## What the task requires
Please copy the records below word for word, keeping every line and its spacing unchanged.
Segment Start: Supplied records
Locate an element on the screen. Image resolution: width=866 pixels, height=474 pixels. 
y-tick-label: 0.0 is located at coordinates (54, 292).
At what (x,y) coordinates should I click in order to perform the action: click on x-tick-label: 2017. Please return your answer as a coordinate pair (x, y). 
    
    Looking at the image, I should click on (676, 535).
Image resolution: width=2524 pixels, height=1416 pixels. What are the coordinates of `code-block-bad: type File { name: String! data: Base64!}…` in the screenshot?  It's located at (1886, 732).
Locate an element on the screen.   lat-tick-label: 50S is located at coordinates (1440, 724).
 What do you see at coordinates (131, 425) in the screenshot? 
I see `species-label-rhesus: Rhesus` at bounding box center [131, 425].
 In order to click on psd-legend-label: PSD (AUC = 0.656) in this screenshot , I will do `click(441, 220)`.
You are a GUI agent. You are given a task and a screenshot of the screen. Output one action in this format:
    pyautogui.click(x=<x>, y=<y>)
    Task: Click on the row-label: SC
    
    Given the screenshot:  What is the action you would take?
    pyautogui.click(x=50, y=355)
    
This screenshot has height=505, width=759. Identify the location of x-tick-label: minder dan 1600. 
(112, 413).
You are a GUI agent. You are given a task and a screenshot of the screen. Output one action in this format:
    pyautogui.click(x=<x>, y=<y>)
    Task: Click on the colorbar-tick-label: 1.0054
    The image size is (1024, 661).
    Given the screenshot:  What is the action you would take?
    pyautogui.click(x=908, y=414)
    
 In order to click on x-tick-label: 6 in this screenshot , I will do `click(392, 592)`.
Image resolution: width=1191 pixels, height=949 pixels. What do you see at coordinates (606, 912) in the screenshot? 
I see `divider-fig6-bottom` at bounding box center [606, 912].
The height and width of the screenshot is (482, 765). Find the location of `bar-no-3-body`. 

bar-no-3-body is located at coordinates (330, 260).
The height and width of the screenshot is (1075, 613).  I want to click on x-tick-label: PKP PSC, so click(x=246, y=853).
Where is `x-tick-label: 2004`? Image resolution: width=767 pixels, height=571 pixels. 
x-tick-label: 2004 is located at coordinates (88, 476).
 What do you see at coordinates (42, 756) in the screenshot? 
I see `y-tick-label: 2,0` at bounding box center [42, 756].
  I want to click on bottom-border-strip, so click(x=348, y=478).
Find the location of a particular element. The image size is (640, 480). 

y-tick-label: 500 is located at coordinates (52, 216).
Segment End: Supplied records
## Output
Locate an element on the screen. Image resolution: width=866 pixels, height=474 pixels. 
y-tick-label: 0.0 is located at coordinates (54, 292).
At what (x,y) coordinates should I click in order to perform the action: click on x-tick-label: 2017. Please return your answer as a coordinate pair (x, y). 
    
    Looking at the image, I should click on (676, 535).
Image resolution: width=2524 pixels, height=1416 pixels. What are the coordinates of `code-block-bad: type File { name: String! data: Base64!}…` in the screenshot?  It's located at (1886, 732).
Locate an element on the screen.   lat-tick-label: 50S is located at coordinates (1440, 724).
 What do you see at coordinates (131, 425) in the screenshot? 
I see `species-label-rhesus: Rhesus` at bounding box center [131, 425].
 In order to click on psd-legend-label: PSD (AUC = 0.656) in this screenshot , I will do `click(441, 220)`.
You are a GUI agent. You are given a task and a screenshot of the screen. Output one action in this format:
    pyautogui.click(x=<x>, y=<y>)
    Task: Click on the row-label: SC
    
    Given the screenshot:  What is the action you would take?
    pyautogui.click(x=50, y=355)
    
This screenshot has height=505, width=759. Identify the location of x-tick-label: minder dan 1600. 
(112, 413).
You are a GUI agent. You are given a task and a screenshot of the screen. Output one action in this format:
    pyautogui.click(x=<x>, y=<y>)
    Task: Click on the colorbar-tick-label: 1.0054
    The image size is (1024, 661).
    Given the screenshot:  What is the action you would take?
    pyautogui.click(x=908, y=414)
    
 In order to click on x-tick-label: 6 in this screenshot , I will do `click(392, 592)`.
Image resolution: width=1191 pixels, height=949 pixels. What do you see at coordinates (606, 912) in the screenshot? 
I see `divider-fig6-bottom` at bounding box center [606, 912].
The height and width of the screenshot is (482, 765). Find the location of `bar-no-3-body`. 

bar-no-3-body is located at coordinates (330, 260).
The height and width of the screenshot is (1075, 613).  I want to click on x-tick-label: PKP PSC, so click(x=246, y=853).
Where is `x-tick-label: 2004`? Image resolution: width=767 pixels, height=571 pixels. 
x-tick-label: 2004 is located at coordinates (88, 476).
 What do you see at coordinates (42, 756) in the screenshot? 
I see `y-tick-label: 2,0` at bounding box center [42, 756].
  I want to click on bottom-border-strip, so click(x=348, y=478).
Find the location of a particular element. The image size is (640, 480). 

y-tick-label: 500 is located at coordinates (52, 216).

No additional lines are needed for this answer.